We now place expectations on people, ourselves and situation which inevitably sets us up to fail. You see the brain is actually very bad at predicting the future. How many times have you expected an experience to go one way and it turns out the complete opposite? Probably more often than not if we are being honest.

So place an expectation on a person or situation and then we are disappointed when they don’t do as we planned or anticipated – which is more often than not. The repetition of such behaviour leads to built up anger and resentment. Such a simple thing can lead to deep-rooted anger.

We must, therefore, become aware of often we make assumptions as to how people will act, how situations will turn out and forming unrealistic expectations. Once we are more aware of it, you will notice how irrational they are and that projecting your own fear and expectations onto others only bring disappointment.

#3 Practice mindfulness and utilise relaxation techniques

This ties into the earlier mentioned strategy of understanding the root of the anger. Becoming more mindful of when you are angry and why will be a big help in addressing anger hotspots for you. Mindfulness goes hand in hand with relaxation techniques as it requires us to become still and relaxed to clear the mind and pay attention to our body and emotions.

This process, especially when new to mindfulness practices, can often be frustrating and difficult but trust the process. It is called mindfulness practise because it is a practice. Some days will be easier than others, but persist and you will become better at it.

Use relaxation techniques in short form when you need it most. Taking deep breaths, counting to ten, simple shortcuts to help take the edge off when you don’t have the time or environment to do a full meditation.

#4 Get daily exercise

There is nothing as good as exercise to help release anger and frustration. Our emotions are part of our body and physically releasing them is an important tool.

The endorphins exercise release will also help. Find something that suits you, the fact is just that any movement will help. Go punch a punching bag, go run, do yoga, climb a mountain – whatever your jam is just go out and do it. Walk a simple walk does wonders, it doesn’t have to be exhausting it just becomes a physical release of your anger.

#5 Journal

We all have feelings and thoughts that we kind of need to let out, but can’t fathom ever vocalising to anyone since it might make us look bad. It’s human nature, don’t beat yourself up about it. Just let it out in a healthy form.

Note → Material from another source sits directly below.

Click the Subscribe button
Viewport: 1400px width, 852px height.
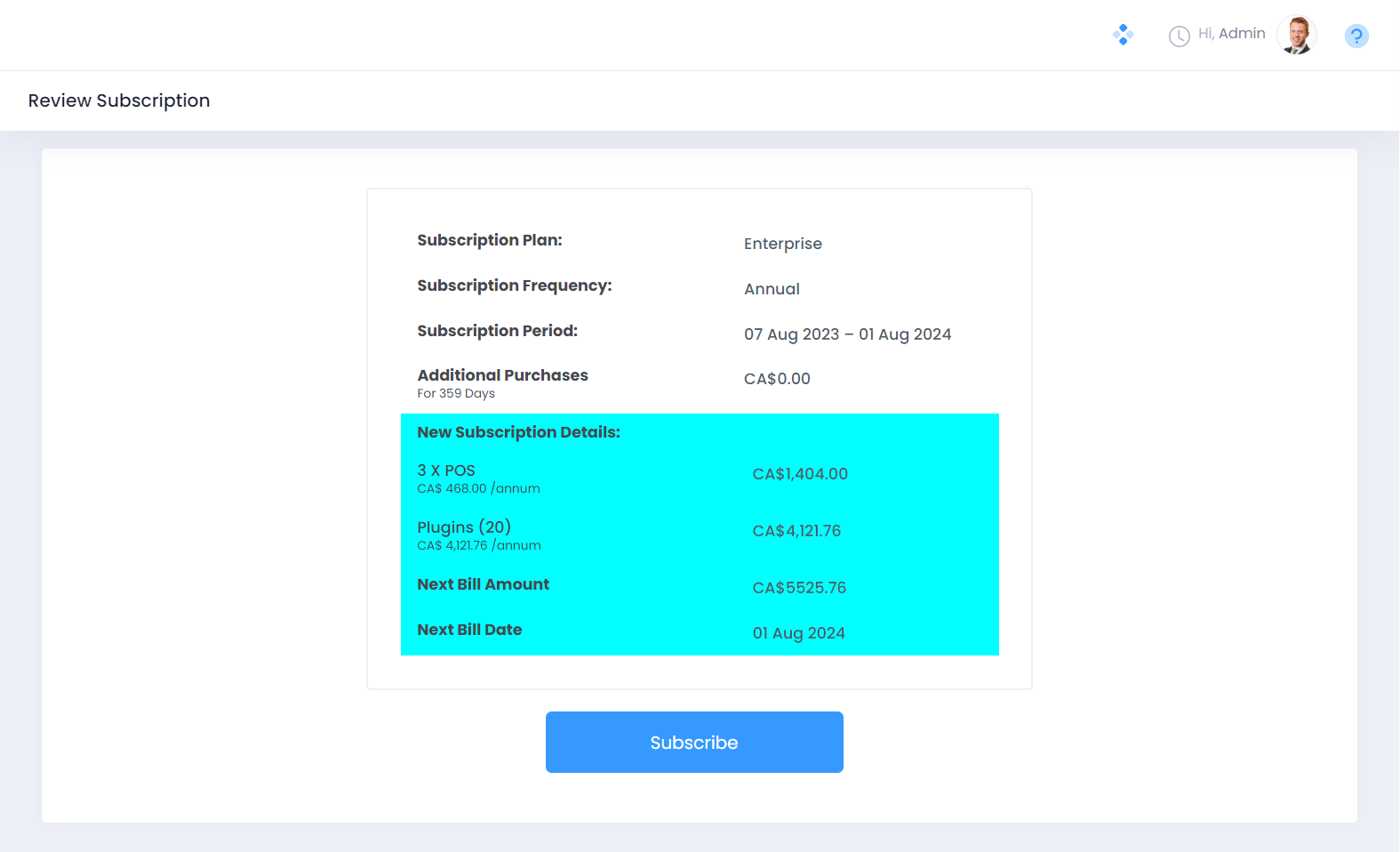click(694, 742)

When you write your thoughts down in a private journal you can be as mean and angry here as you want. No judgement, not even from yourself. Let it out, vent, be the worst version of you on paper so that it does not build up and explode.

I didn’t try journaling until much later and life, because I always thought it was something silly girls did in teen movies. It has since been such a wonderful addition to my daily routine. It is actually very therapeutic and you can’t lose anything by trying it.


Practice letting go daily

Like anything truly worthwhile in life, it is something we work at and create healthy habits of. The same goes for the practice of letting go. If change is what we really crave, we must make decisions daily to create that change. That can often be very painful, but worth it in the long run. Letting go is not just letting go of negative or painful feelings, but letting go of our smaller self so that we may become the best version of ourselves. And even though the process of letting go might initially be brought on by the need to let go of the feelings and situations by other people, we ultimately do it for ourselves.

I believe that this should be a daily practice for us all, especially for INFJ types who typically have extreme difficulty letting go. So be kind to yourself fellow over-thinkers and practice letting go daily. It’s not magic, just another habit.